Kesalah-pahaman mengenai Lukas 18:1 “Berdoa dengan tidak jemu-jemu”

            Berdoa dengan tidak jemu-jemu tidak bisa disamakan dengan berdoa secara mengotot. Penulis akan menjelaskan latarbelakang teks yang dapat dilihat dari konteks dekat bahwa Lukas 18:1 berada ditengah-tengah pembahasan parousia (Kedatangan Tuhan Yesus Kembali). Lukas 17:20-37 mengenai parousia hingga masuk dalam perumpamaan Lukas 18:1 dan diakhir dari perumpamaan Lukas 18:8 menegaskan kembali mengenai parousia. Maka mengenai “Berdoa dengan tidak jemu-jemu” berada dalam konteks parousia.
             Perumpamaan tersebut ada seorang janda yang meminta perlindungan “Belalah hakku terhadap lawanku”. Seorang Janda dimata orang Yahudi harus dilindungi dari penjahat, sebab pada saat itu seorang janda dianggap sebagai golongan lemah, dianggap rendah dalam masyarakat. Namun didalam perumpamaan ini seorang janda yang datang menghadap hakim yang tidak takut akan Tuhan namun perkaranya dibela karena “selalu datang kepada hakim”. Apalagi orang percaya yang datang kepada Tuhan yang mengasihi anak-anak-Nya maka akan mendapatkan pemeliharaan masa-masa parousia.
            Dalam hal tersebut kita akan melihat makna dari “Berdoa dengan tidak jemu-jemu”. Berdasarkan dari perumpamaan dan konteks dekat mengenai parousia (kedatangan Tuhan Yesus kembali) bahwa untuk menanti kedatangan-Nya, Tuhan Yesus memberikan pengajaran dengan “Berdoa dengan tidak jemu-jemu” seperti seorang janda meminta hak kepada seorang hakim karena seorang janda yang dianggap lemah saat itu. Apalagi kita yang memiliki Allah yang hidup dan pengasih, mari datang kepada-Nya dengan tidak jemuh-jemuh untuk pemeliharaan-Nya termasuk pemeliharaan iman, sehingga saat kedatangan-Nya iman kita tetap setia kepada Tuhan Yesus Kristus, karena diakhir perumpamaan ini adalah pertanyaan mengenai kesetiaan iman “Akan tetapi, jika Anak Manusia itu datang, adakah Ia mendapati iman di bumi?  Menjaga iman dengan “berdoa dengan tidak jemu-jemu” (menjalin hubungan dengan-Nya)   

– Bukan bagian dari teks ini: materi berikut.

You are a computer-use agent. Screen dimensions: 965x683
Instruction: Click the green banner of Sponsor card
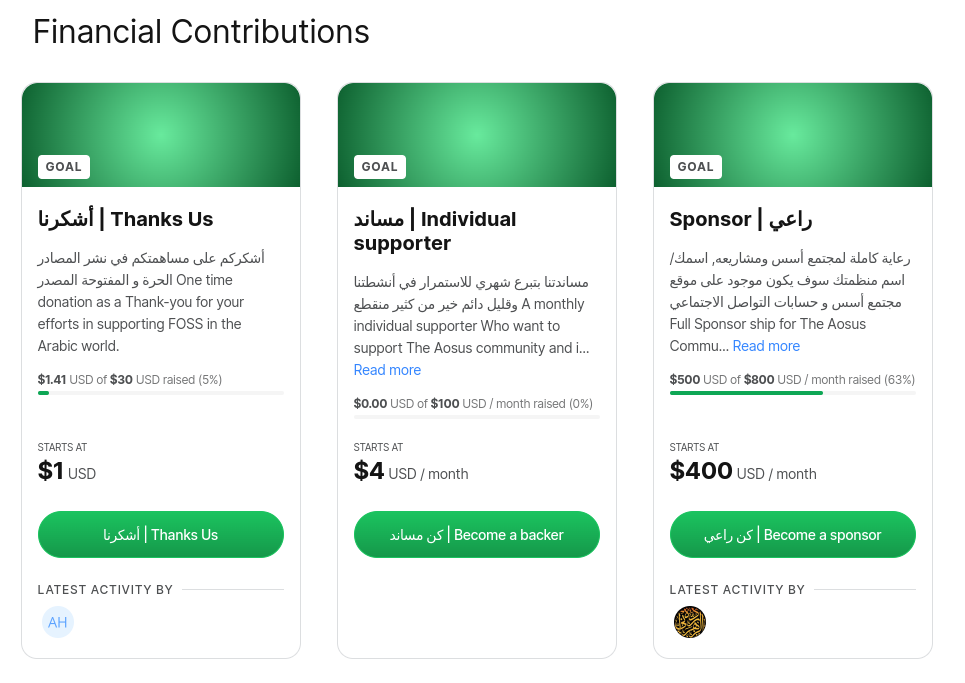tap(793, 135)
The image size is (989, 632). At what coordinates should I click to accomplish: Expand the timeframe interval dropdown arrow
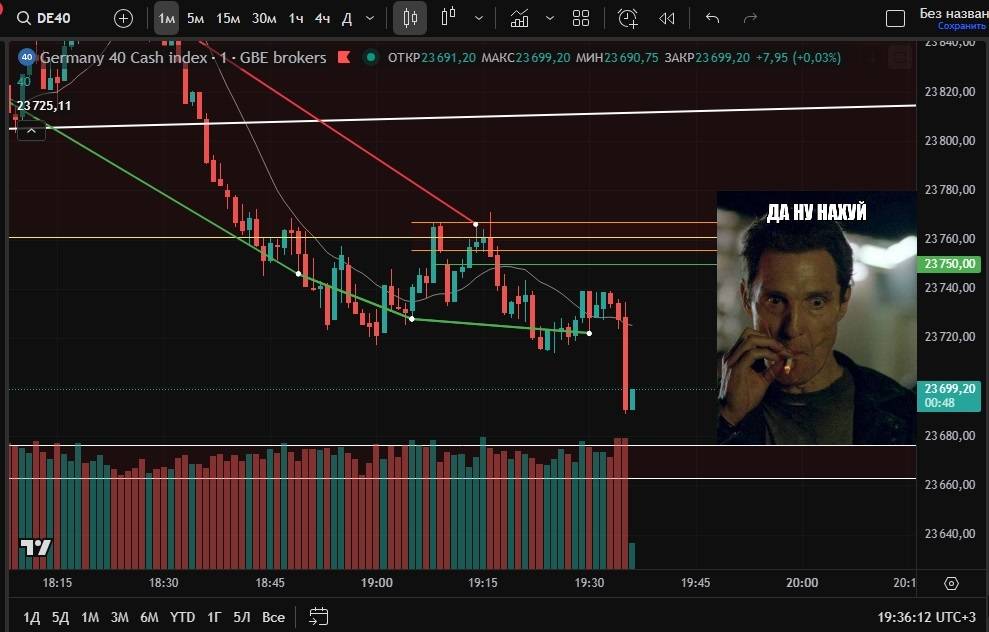pos(371,18)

            Jadi, kesalah-pahaman “Doa tidak jemu-jemu” berbeda dengan “doa yang harus ngotot minta sesuatu sama Tuhan”. Konteksnyapun juga berbeda sebab doa jemu-jemu untuk memelihara kehidupan kita termasuk iman (kepercayaan total kepada Allah) kita, sehingga saat kedatangan-Nya iman kita tetap setia (Lukas 18:8).


            Kesimpulan, Doa dengan mengotot kepada Allah bukanlah perkataan Alkitab itu adalah perkataan manusia yang tidak berdasarkan Alkitab, sebab Alkitab mengatakan Dia akan mengabulkan doa kita yang berkenan kepada-Nya. Orang percaya memang harus berdoa terus menerus untuk memelihara iman, sehingga kedatangan-Nya bahwa didapati-Nya iman yang masih tetap setia.